Treating tuberculosis disease improves individual health, minimizes risk for death and disability, and reduces transmission of TB to others. On December 31, 2024, the American Thoracic Society, the Centers for Disease Control and Prevention (CDC), the European Respiratory Society, and the Infectious Diseases Society of America published “Updates on the Treatment of Drug-Susceptible and Drug-Resistant Tuberculosis: An Official ATS/CDC/ERS/IDSA Clinical Practice Guideline” in the American Journal of Respiratory and Critical Care Medicine. The updated guidelines offer patients and health care providers shorter, safer, and more effective regimens with fewer pills and injections.

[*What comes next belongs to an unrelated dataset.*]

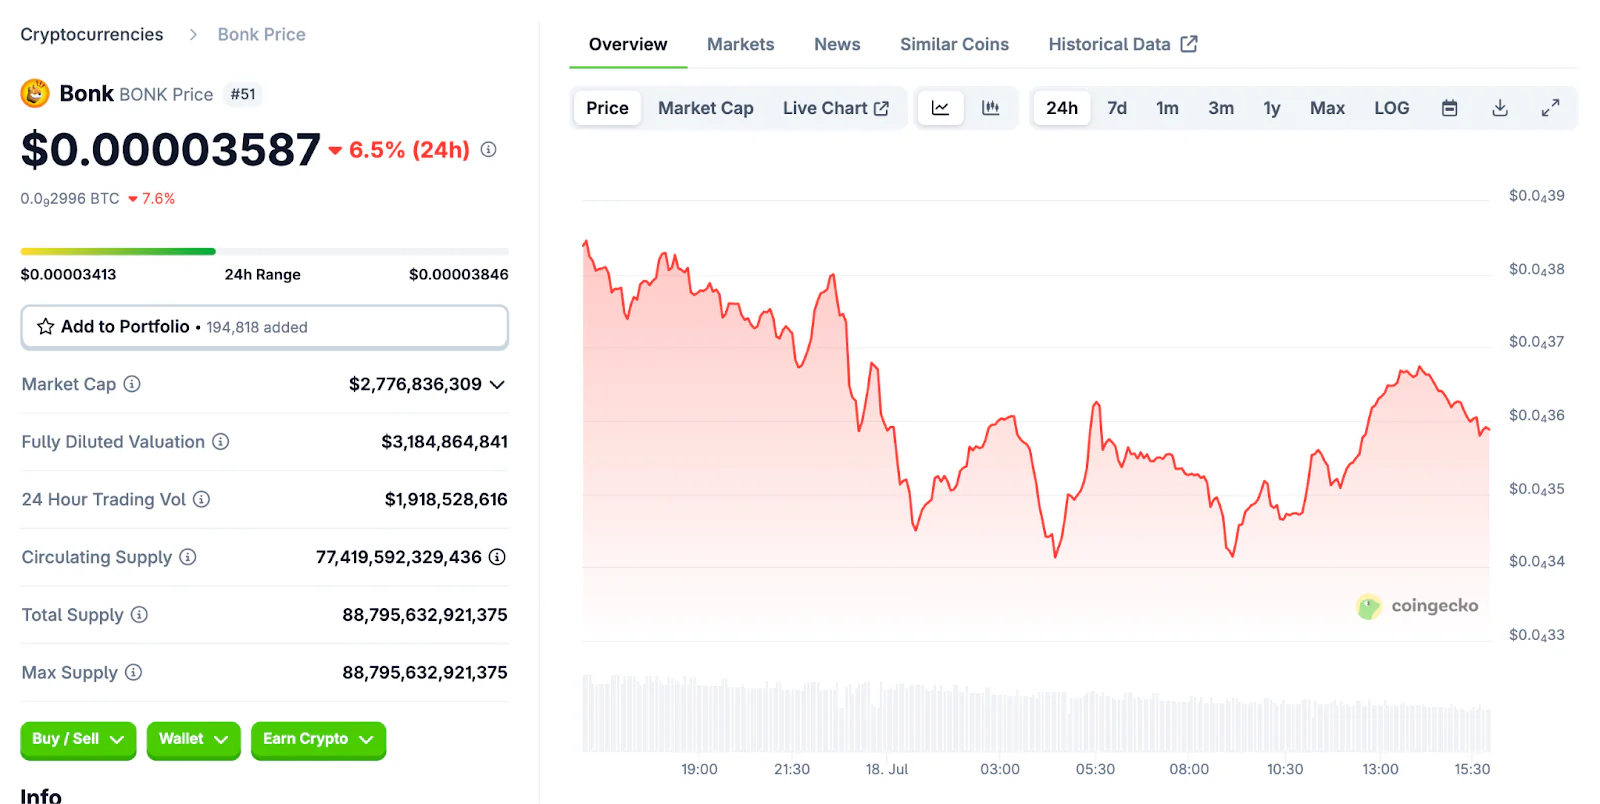
Task: Open the calendar date range picker
Action: point(1449,108)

Here are some highlights that correctional health professionals should be aware of:
- Adults and adolescents with drug-susceptible pulmonary TB disease can be treated in four months instead of six.

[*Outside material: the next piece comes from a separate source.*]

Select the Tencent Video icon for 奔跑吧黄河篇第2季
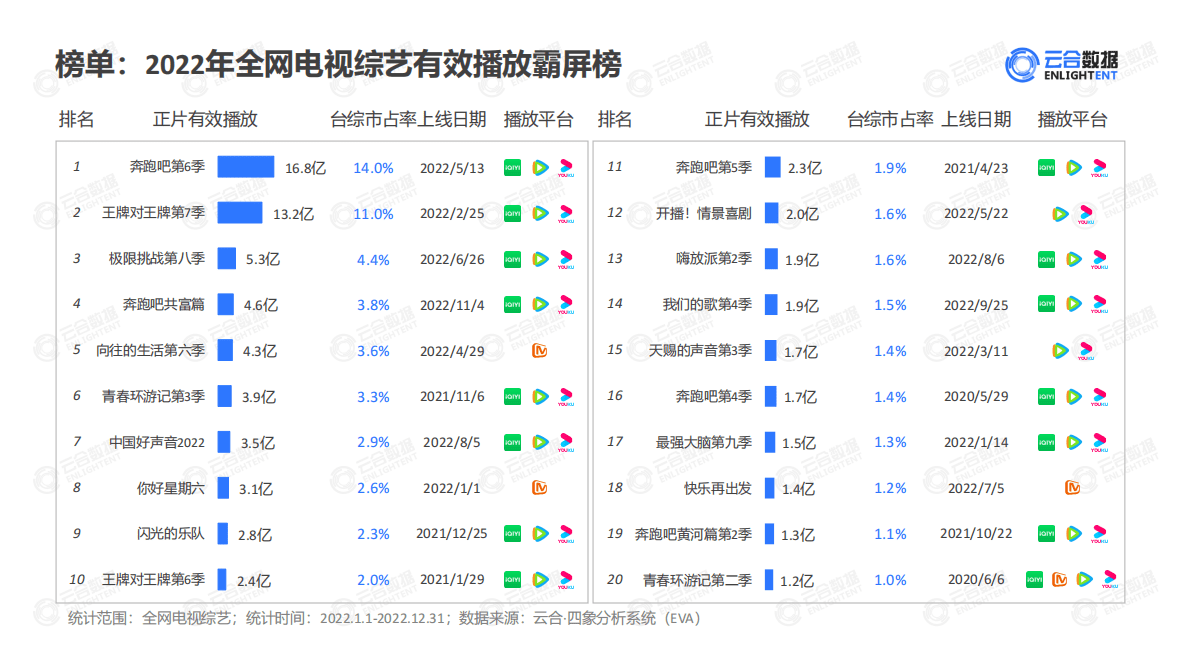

- New all-oral regimens for multidrug- and rifampin-resistant TB disease shorten treatment duration from 15 months to six months.
The panel recommends a six-month treatment regimen (BPaLM) of bedaquiline (B), pretomanid (P), linezolid (L), and moxifloxacin (M) for people aged 14 years or older with rifampin-resistant, fluoroquinolone-susceptible pulmonary TB disease. The panel recommends a six-month treatment regimen (BPaL) of bedaquiline (B), pretomanid (P), and linezolid (L) for people aged 14 years or older with rifampin-resistant pulmonary TB disease and fluoroquinolone resistance or intolerance. These regimens are also treatment options for people with an intolerance of rifampin.
The guidelines are meant for low-incidence settings where mycobacterial cultures, molecular and phenotypic drug susceptibility tests, and radiographic studies, among other diagnostic tools, are available on a routine basis. Directly observed therapy and integrated case management remain the standard of care.